Rachel Thijssen, Johanna ter Burg, Brett Garrick, Gregor G.W. van Bochove, Jennifer R. Brown, Stacey M. Fernandes, María Solé Rodríguez, Jean-Marie Michot, Michael Hallek, Barbara Eichhorst, Hans Christian Reinhardt, Johanna Bendell, Ingrid A.M. Derks, Roel J.W. van Kampen, Kristen Hege, Marie José Kersten, Torsten Trowe, Ellen H. Filvaroff, Eric Eldering and Arnon P. Kater

Key points

  • TORK/DNA-PK inhibition induces cytotoxicity and blocks signaling pathways important for CLL survival, proliferation and drug resistance.

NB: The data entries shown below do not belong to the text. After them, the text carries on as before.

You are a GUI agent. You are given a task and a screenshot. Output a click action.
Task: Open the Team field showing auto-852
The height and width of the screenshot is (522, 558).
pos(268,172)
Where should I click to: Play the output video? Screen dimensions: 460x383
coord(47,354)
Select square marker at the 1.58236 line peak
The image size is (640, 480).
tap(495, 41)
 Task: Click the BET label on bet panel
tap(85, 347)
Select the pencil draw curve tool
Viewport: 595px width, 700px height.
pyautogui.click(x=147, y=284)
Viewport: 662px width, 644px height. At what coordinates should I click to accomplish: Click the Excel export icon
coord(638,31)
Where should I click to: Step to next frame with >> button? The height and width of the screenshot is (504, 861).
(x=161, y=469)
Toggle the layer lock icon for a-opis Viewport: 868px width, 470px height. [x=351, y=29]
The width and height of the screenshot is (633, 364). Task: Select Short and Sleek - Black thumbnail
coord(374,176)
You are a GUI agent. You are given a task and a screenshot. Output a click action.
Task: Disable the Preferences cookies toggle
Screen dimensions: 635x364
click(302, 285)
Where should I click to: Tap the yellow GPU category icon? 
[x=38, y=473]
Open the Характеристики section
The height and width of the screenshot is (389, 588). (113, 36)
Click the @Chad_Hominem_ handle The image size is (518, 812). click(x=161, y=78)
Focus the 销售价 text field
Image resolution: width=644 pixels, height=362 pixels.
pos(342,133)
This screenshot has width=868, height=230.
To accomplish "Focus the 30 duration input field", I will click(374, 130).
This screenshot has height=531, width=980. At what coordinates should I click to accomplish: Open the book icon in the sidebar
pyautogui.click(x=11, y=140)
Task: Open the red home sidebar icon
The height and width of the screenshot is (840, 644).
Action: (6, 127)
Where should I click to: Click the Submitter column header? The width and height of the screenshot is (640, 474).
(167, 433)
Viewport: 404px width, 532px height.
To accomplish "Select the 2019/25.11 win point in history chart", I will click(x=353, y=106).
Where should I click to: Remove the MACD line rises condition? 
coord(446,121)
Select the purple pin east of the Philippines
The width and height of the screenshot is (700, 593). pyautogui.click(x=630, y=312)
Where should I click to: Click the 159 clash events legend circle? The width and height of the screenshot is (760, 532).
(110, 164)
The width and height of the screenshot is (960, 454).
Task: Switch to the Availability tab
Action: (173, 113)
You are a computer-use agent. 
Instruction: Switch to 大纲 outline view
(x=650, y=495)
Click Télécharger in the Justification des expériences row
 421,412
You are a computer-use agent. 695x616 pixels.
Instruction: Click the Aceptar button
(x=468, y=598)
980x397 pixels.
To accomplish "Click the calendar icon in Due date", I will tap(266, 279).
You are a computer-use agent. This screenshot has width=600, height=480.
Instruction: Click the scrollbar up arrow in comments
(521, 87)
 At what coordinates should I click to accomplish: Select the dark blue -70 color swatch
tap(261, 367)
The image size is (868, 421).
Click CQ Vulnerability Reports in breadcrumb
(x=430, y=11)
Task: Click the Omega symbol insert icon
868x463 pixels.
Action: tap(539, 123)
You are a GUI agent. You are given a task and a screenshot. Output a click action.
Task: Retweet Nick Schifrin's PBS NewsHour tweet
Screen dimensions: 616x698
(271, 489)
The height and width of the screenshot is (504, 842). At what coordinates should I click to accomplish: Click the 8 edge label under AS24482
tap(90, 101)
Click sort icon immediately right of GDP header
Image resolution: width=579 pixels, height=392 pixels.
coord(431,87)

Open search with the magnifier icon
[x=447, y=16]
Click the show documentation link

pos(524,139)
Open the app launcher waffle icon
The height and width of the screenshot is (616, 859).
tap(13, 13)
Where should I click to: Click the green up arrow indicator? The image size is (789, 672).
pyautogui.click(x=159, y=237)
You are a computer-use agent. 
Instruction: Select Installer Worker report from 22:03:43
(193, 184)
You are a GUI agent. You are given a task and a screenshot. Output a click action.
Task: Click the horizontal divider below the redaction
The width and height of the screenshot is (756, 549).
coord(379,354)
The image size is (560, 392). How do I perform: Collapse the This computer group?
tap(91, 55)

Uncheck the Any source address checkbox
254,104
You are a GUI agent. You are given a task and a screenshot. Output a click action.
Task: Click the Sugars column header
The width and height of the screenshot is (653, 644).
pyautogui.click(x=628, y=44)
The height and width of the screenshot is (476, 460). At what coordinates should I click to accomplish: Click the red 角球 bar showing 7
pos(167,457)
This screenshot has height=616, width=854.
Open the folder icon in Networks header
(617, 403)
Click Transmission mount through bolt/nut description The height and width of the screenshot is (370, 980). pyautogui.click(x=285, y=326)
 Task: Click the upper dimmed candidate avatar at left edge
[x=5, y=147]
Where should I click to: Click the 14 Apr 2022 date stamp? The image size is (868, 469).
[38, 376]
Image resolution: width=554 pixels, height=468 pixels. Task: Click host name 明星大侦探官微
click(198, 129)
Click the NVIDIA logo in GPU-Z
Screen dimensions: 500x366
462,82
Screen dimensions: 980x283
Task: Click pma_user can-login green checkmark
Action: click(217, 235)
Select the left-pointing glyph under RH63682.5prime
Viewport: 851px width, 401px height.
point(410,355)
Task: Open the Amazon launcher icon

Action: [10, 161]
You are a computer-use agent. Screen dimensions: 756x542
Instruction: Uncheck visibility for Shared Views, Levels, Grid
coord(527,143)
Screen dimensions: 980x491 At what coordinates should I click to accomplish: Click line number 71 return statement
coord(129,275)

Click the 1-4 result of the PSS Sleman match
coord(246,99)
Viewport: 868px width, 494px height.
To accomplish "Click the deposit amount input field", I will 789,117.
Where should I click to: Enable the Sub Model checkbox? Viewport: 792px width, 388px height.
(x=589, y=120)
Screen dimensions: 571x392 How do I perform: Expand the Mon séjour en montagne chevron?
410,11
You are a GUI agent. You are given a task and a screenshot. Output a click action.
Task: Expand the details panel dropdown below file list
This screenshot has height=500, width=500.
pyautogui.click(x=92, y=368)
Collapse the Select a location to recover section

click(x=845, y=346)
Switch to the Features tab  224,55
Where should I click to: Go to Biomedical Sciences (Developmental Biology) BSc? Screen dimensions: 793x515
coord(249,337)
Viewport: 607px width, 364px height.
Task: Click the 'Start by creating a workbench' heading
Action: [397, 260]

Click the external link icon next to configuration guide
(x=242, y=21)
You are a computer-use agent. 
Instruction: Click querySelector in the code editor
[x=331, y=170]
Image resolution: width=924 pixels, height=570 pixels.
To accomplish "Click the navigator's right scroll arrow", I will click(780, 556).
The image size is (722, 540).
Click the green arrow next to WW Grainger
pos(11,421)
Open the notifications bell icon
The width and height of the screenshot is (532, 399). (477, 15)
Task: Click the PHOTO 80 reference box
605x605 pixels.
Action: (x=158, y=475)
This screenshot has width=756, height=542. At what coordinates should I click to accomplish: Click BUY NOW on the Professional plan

  • Preliminary clinical effects of TORK/DNA-PK inhibition show 7/8 CLL patients with decreased lymphadenopathy.

Abstract

Inhibition of B cell receptor (BCR) signaling pathways in chronic lymphocytic leukemia (CLL) provides significant clinical benefit to patients, mainly by blocking adhesion of CLL cells in the lymph node (LN) microenvironment. The currently applied inhibitors ibrutinib and idelalisib have limited capacity however to induce cell death as monotherapy and are unlikely to eradicate the disease. Acquired resistance to therapy in CLL is often caused by mutations in the response network being targeted, both for DNA damage or BCR signaling pathways. Thus, drugs with dual targeting capacity could offer improved therapeutic value. Here, the potency of CC-115, a novel inhibitor of mammalian target of rapamycin kinase (TORK) and DNA-dependent protein kinase (DNA-PK), was evaluated in primary CLL cells in vitro and in CLL patients. Combined TORK and DNA-PK inhibition in vitro resulted in caspase-dependent cell killing irrespective of p53, ATM, NOTCH1 or SF3B1 status. Proliferation induced by CD40+IL-21 stimulation was completely blocked by CC-115, and CD40-mediated resistance to fludarabine and venetoclax could be reverted by CC-115. BCR mediated signaling was inhibited by CC-115, also in CLL samples obtained from patients with acquired resistance to idelalisib treatment. Clinical efficacy of CC-115 was demonstrated in eight patients with relapsed/refractory CLL/SLL harboring ATM deletions/mutations; all but one patient had a decrease in lymphadenopathy, resulting in one IWCLL partial response (PR) and three PRs with lymphocytosis. The clinical trial was registered at www.ClinicalTrials.gov as NCT01353625. In conclusion, these preclinical results, along with early promising clinical activity, suggest that CC-115 may be developed further for treatment of CLL.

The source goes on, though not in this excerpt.